§ Task details
The required answer is the data below, restated word for word with images omitted.

§ Extracted information
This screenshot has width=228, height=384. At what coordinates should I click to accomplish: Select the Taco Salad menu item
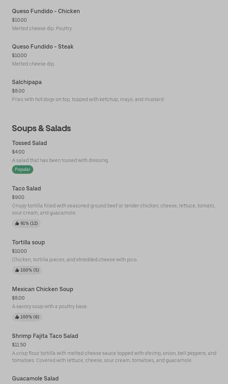pyautogui.click(x=27, y=189)
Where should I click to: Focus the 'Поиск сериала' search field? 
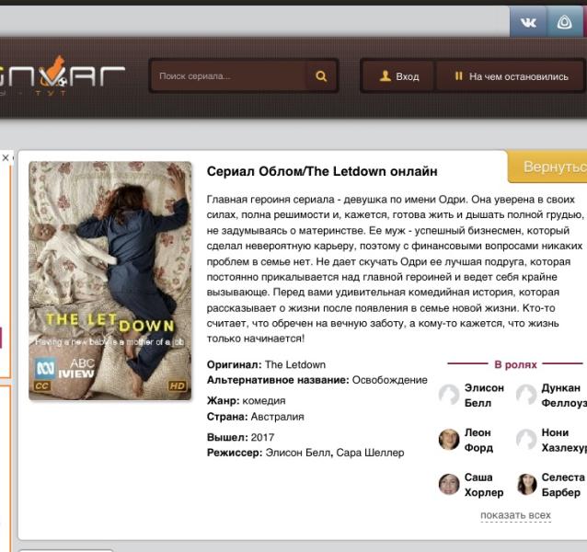point(230,76)
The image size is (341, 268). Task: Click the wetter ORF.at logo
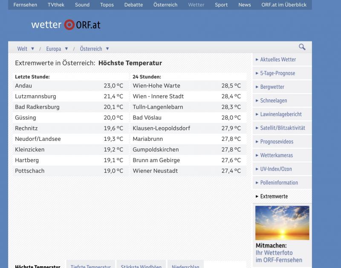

§ Task output
This screenshot has width=228, height=384. At what coordinates should I click to accomplish: Select the Taco Salad menu item
pyautogui.click(x=27, y=189)
Where should I click to: Focus the 'Поиск сериала' search field? 
point(230,76)
The image size is (341, 268). Task: Click the wetter ORF.at logo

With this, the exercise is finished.